É óbvio que ainda é cedo e o impacto do vírus depende de quanto tempo durará a interrupção causada por ele.

Paralelo com agosto de 1914

Os paralelos entre a COVID-19 e o começo da guerra em 1914 são fortes. Ambos vieram no final de um período de forte crescimento econômico global e de globalização. Ambos foram eventos inesperados e muitas pessoas consideravam o mundo globalizado pré-existente algo normal, certo e permanente.

o paralelo mais marcante é este: em ambos os casos, o impacto do terrível evento foi visto como temporário e reversível

Nos dois casos, as pessoas mais afetadas economicamente foram a geração mais jovem, a população que trabalha e tem filhos para sustentar e os menos afetados foram os idosos que vivem de pensões e poupanças e no geral têm imóveis maiores na hora de ficar em casa.

As ações tomadas pelos governos são paralelas àquelas tomadas em 1914. Temos visto um aumento maciço da dívida, sem tributação equiparável para apoiar a economia. Os governos estão assumindo o controle das indústrias e as liberdades civis foram reduzidas.

No entanto, o paralelo mais marcante é este: em ambos os casos, o impacto do terrível evento foi visto como temporário e reversível. Em 1914, o consenso era de que a guerra duraria apenas alguns meses. Em 2020, o consenso popular ainda é que um retorno à vida antes da COVID-19 é provável, apesar de os estudos que mostram que a supressão do vírus sem uma vacina simplesmente levará ao seu ressurgimento.

Paralelo com 1945: o exemplo da mudança climática

O mundo exausto de 1945 foi capaz de elaborar uma gama notável de medidas sociais e econômicas (podemos resumi-las como uma “democracia social”) que levou a meio século de prosperidade e saúde impressionantes.

Olhemos a apenas um exemplo no qual podemos ver um “momento de 1945”: a mudança climática. Devemos ter cuidado com aqueles que simplesmente acrescentam a COVID-19 à sua lista de razões pelas quais algo pode e deve ser feito para descarbonizar o planeta. Entretanto, também precisamos ser céticos em relação às pessoas que nos dizem por que o vírus torna a ação mais complicada.

O mundo exausto de 1945 foi capaz de elaborar uma gama notável de medidas sociais e econômicas.

▶ **Entradas**

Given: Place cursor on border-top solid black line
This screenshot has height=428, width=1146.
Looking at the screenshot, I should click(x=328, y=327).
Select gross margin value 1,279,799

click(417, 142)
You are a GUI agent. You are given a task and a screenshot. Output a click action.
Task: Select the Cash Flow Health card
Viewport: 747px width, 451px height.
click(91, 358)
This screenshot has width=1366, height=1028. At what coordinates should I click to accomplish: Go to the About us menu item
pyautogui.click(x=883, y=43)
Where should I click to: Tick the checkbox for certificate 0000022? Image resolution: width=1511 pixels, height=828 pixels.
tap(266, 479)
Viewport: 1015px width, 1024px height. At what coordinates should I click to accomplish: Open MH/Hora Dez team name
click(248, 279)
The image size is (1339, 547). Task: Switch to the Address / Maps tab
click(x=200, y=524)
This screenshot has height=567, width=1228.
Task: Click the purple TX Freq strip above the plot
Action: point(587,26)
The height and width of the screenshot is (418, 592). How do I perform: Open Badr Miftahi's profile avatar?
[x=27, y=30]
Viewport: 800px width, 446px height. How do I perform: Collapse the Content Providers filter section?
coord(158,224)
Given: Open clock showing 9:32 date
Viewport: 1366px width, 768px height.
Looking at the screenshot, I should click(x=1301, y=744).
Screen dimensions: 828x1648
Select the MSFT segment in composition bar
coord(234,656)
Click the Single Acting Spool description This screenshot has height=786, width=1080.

▶ **Tarefas a resolver**
(a) Traduza para o inglês esta frase do trecho: "Os governos estão assumindo o controle das indústrias e as liberdades civis foram reduzidas."
(b) Resuma o trecho em duas frases.
(c) Copie do trecho a parte que começa nas palavras "Nos dois casos, as" e termina depois de "civis foram reduzidas.".

▶ **Respostas por item**
(a) Governments are taking control of industries, and civil liberties have been reduced.

(b) O trecho compara a COVID-19 ao começo da guerra em 1914: os dois vieram depois de um período de forte crescimento econômico e globalização, afetaram mais os jovens que trabalham do que os idosos, levaram governos a se endividar e a controlar indústrias, e foram vistos como temporários e reversíveis. Também lembra que o mundo exausto de 1945 criou medidas sociais e econômicas que trouxeram meio século de prosperidade, e aponta a mudança climática como exemplo de um possível "momento de 1945".

(c)
Nos dois casos, as pessoas mais afetadas economicamente foram a geração mais jovem, a população que trabalha e tem filhos para sustentar e os menos afetados foram os idosos que vivem de pensões e poupanças e no geral têm imóveis maiores na hora de ficar em casa.

As ações tomadas pelos governos são paralelas àquelas tomadas em 1914. Temos visto um aumento maciço da dívida, sem tributação equiparável para apoiar a economia. Os governos estão assumindo o controle das indústrias e as liberdades civis foram reduzidas.